• _STORED ROWS_:
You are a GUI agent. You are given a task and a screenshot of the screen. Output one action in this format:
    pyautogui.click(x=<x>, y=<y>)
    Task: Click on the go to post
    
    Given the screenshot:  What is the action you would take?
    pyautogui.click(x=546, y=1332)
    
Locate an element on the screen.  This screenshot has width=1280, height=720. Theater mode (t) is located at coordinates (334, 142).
...
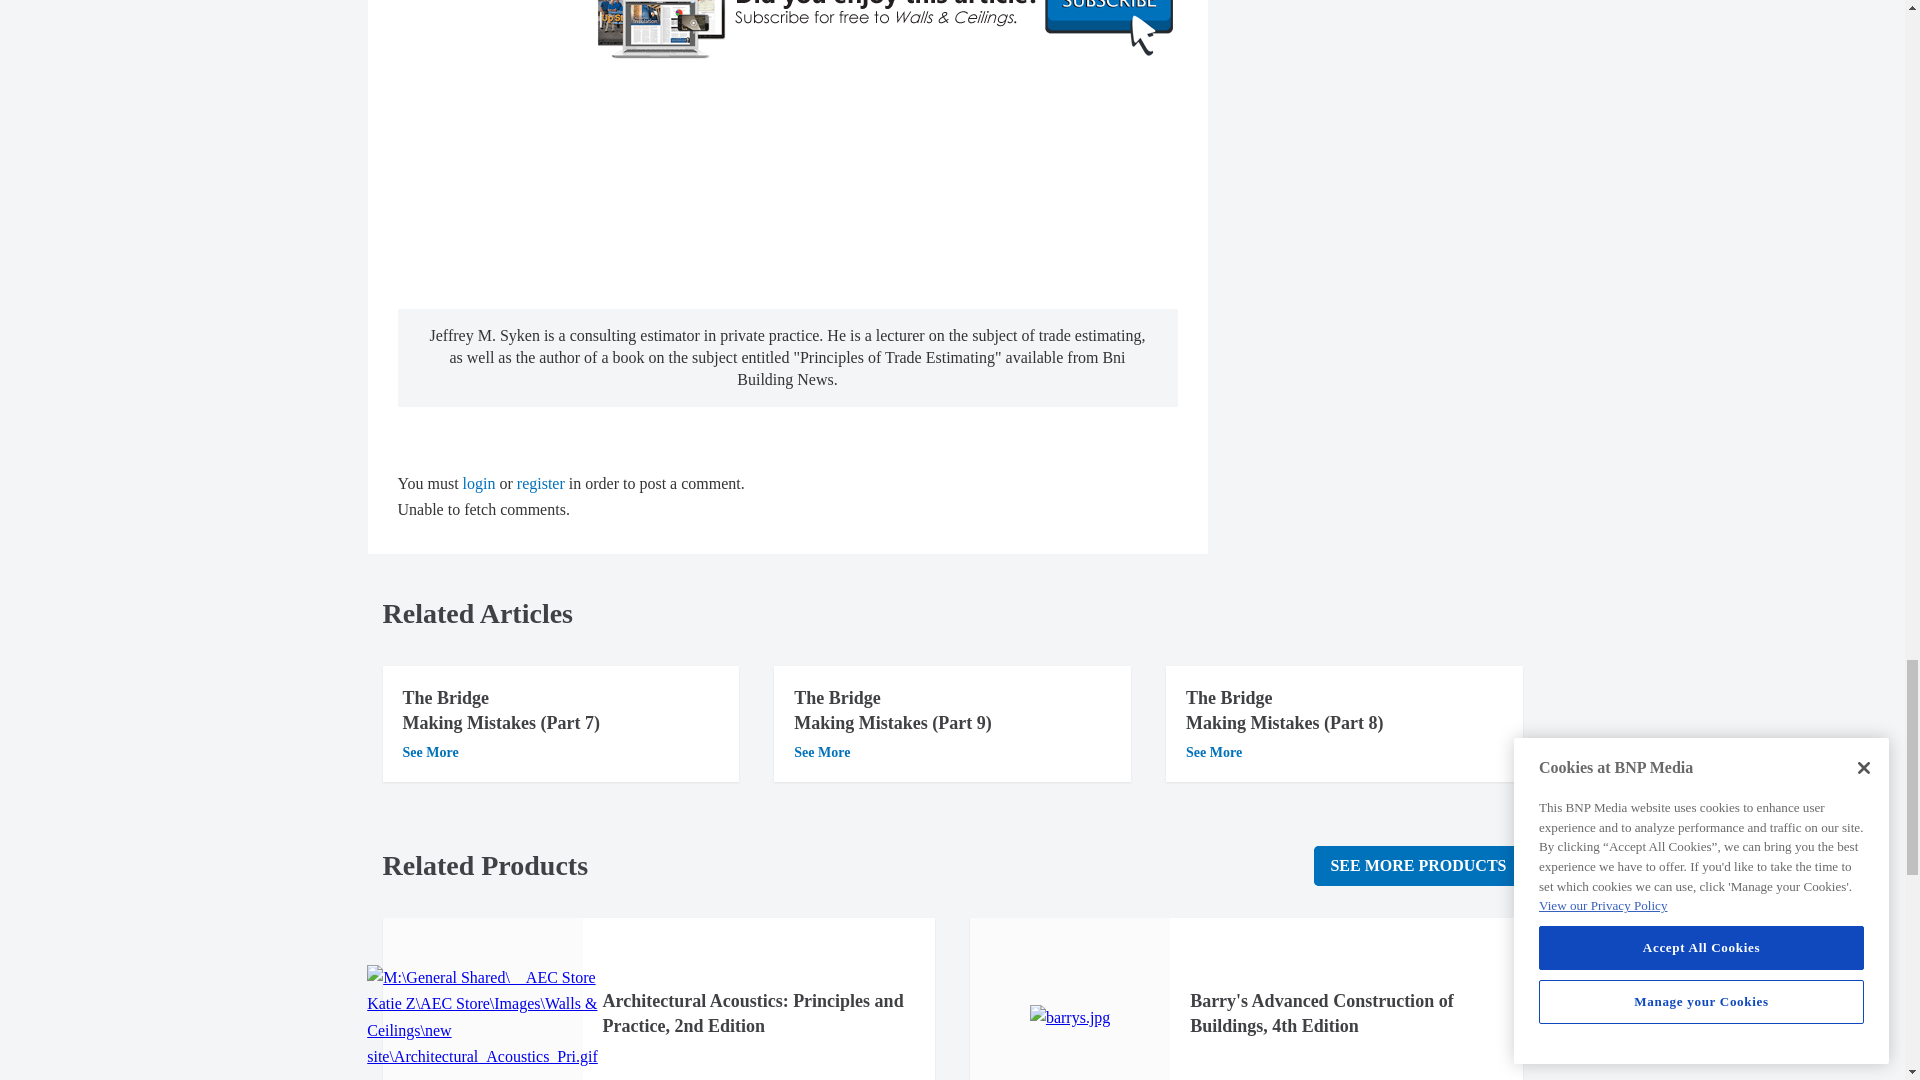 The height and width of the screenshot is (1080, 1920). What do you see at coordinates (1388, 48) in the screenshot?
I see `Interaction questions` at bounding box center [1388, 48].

• _DO THIS_: Please update the lines from the line with "You are a GUI" up to and including the line with "Locate an element" by changing "go to post" to "go to profile", and give back only those lines with nothing else altered.

• _SOLUTION TO THIS EXERCISE_:
You are a GUI agent. You are given a task and a screenshot of the screen. Output one action in this format:
    pyautogui.click(x=<x>, y=<y>)
    Task: Click on the go to profile
    
    Given the screenshot:  What is the action you would take?
    pyautogui.click(x=546, y=1332)
    
Locate an element on the screen.  This screenshot has width=1280, height=720. Theater mode (t) is located at coordinates (334, 142).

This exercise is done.